Getting the best value out of a Joomla site involves understanding how its capabilities can effectively meet a project's requirements. Joomla offers many in-built features which can dramatically cut site development time and costs, and Joomla deployments are most effective when these can be easily leveraged into a final site solution: After all, not having to reinvent the wheel is what using a CMS is all about. At the same time, Joomla offers a lot of customizability, flexibility and a mature platform for developers who want to push the product in new directions. This middle ­ground "sweet spot" makes Joomla a great fit for many web projects.

Joomla Overview

Joomla logoJoomla forked from the Mambo CMS in 2005, quickly releasing 1.0, then 1.5 versions. Since then, it has advanced to a pattern of long-­term support (LTS) and short-­term support (STS) releases, with Joomla 2.5 as the current LTS release, and Joomla 3.1 the current STS release. (Joomla 3.5 LTS is set to subsume Joomla 2.5 in 2014, with some support overlap for the older version.) Although most Joomla sites currently run Joomla 2.5, the Joomla 3 series is stable, fully usable and well-­supported by third­-party software and support vendors.

Like many open source software packages, Joomla's foundations rest in the LAMP (Linux/Apache/mySQL/PHP) stack, however, Joomla can also run well in Microsoft environments using Microsoft SQL Server and IIS. PostgreSQL is supported as of Joomla 3.1.5; support for other databases is planned for future releases. Joomla performs well in most commercial web hosting environments, with many hosts now configuring accounts to ensure proper performance for PHP web applications like Joomla and other CMSs.

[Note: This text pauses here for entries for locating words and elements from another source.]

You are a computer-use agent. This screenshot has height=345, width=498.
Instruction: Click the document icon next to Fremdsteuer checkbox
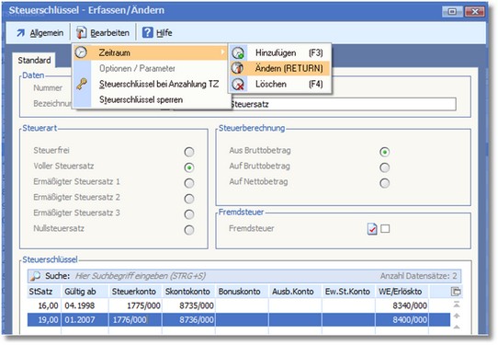(372, 229)
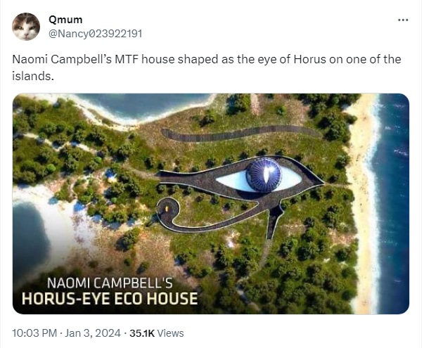Image resolution: width=424 pixels, height=348 pixels.
Task: Visit the Qmum display name profile
Action: 65,20
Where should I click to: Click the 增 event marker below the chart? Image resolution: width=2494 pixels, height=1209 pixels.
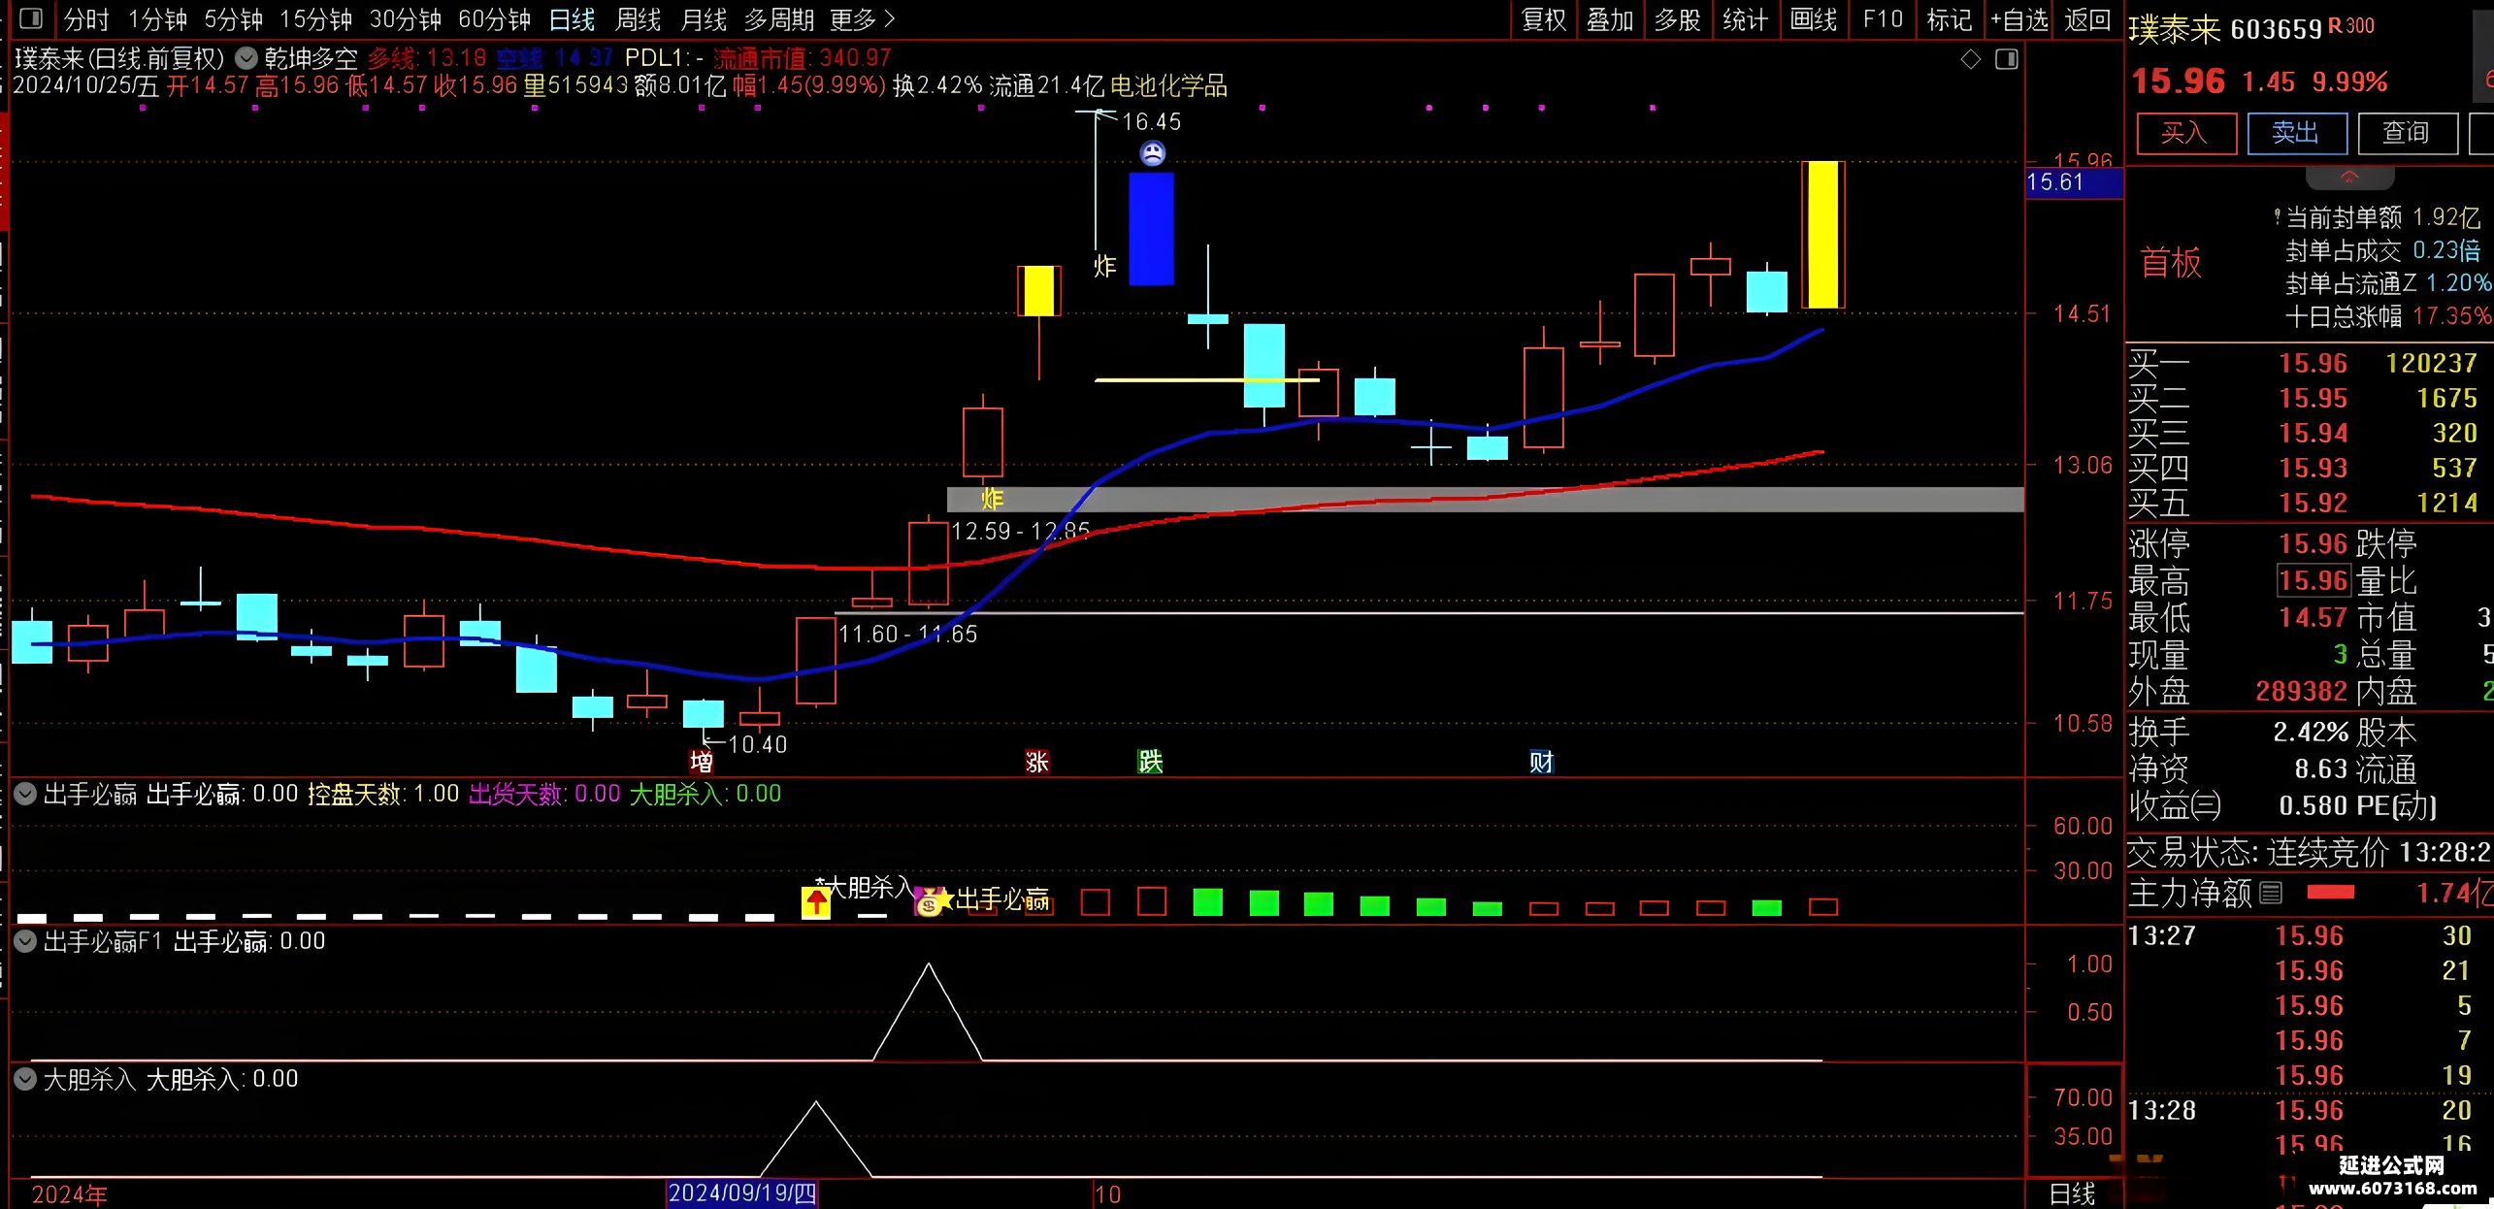pos(702,762)
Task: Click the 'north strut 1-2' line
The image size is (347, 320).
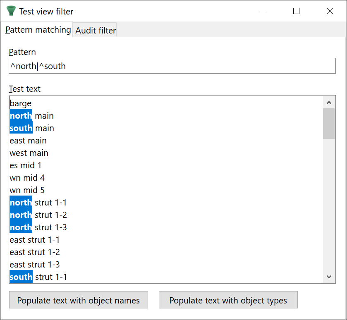Action: pos(38,215)
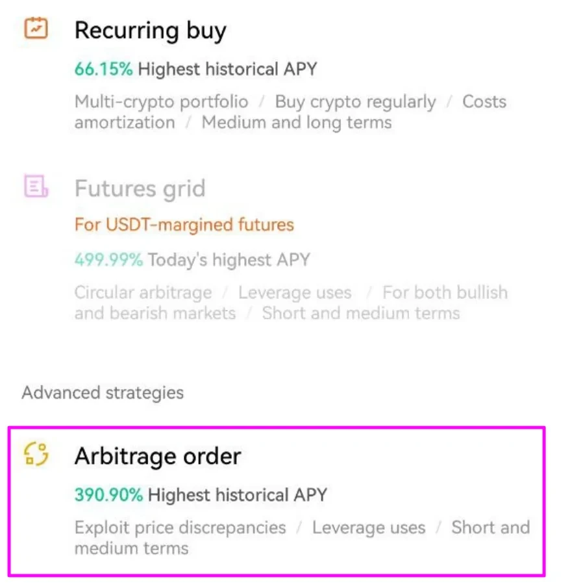
Task: Click the 66.15% Highest historical APY text
Action: coord(195,69)
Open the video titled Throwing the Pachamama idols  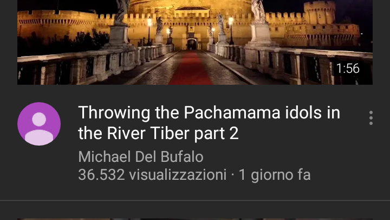click(209, 123)
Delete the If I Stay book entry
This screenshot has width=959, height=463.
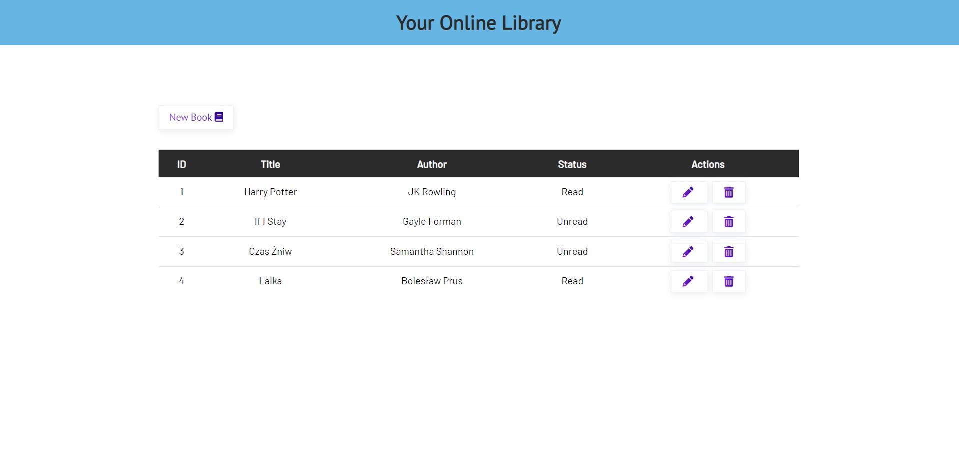click(x=728, y=222)
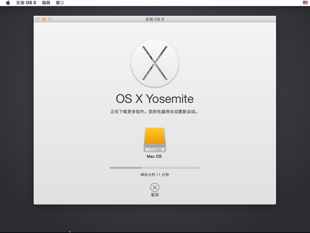Image resolution: width=310 pixels, height=233 pixels.
Task: Click the 取消 label under the cancel icon
Action: pos(155,195)
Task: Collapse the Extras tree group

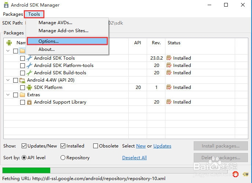Action: tap(8, 95)
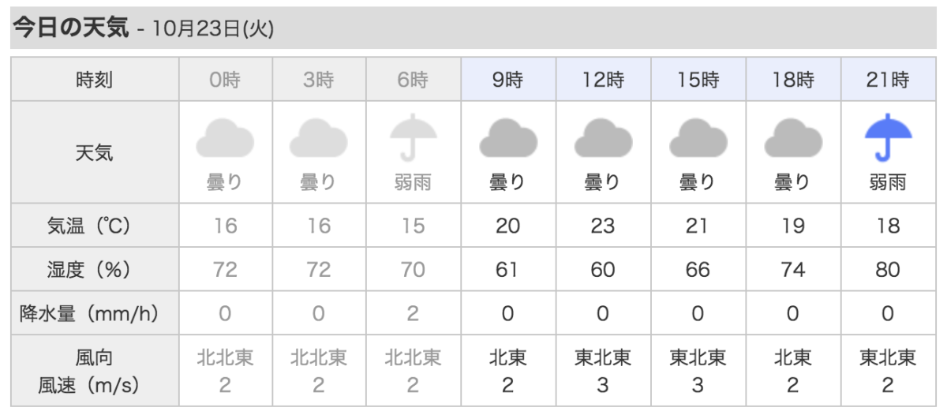Click the blue umbrella icon under 21時

pyautogui.click(x=888, y=137)
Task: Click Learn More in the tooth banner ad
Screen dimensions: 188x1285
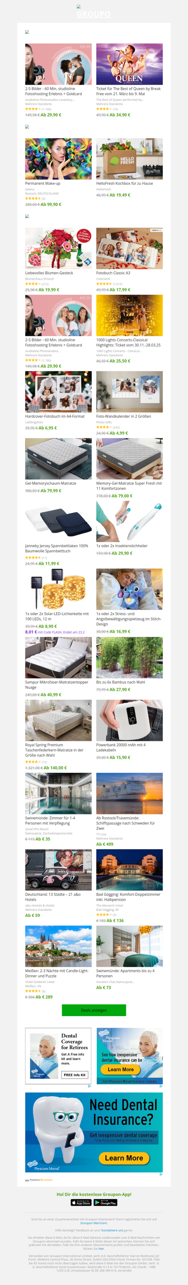Action: 124,1158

Joomla divides its interface between a website's "front end," where users view and interact with content, and a password­-protected, back­end "administrator," where site admins and editors use control panels and a word processor-­like WYSIWYG interface to manage site configuration and content. Depending on the setup, a great deal of interactivity and content editing can take place through Joomla's front end, however, most sites employ the back-end interface for managing content.

It is worth noting that Joomla has been 100 percent volunteer-­run and supported since its inception, with no direct corporate backing (or open source/corporate crossover relationships, as with the principals of Drupal and Wordpress). Its trademark and many project activities are managed by the non­profit Open Source Matters foundation, and its community includes many highly talented developers, business leaders and colorful characters. Like all volunteer-­driven open source projects, the Joomla project has its own community flavor, one which tends to be very accessible to those new to the platform.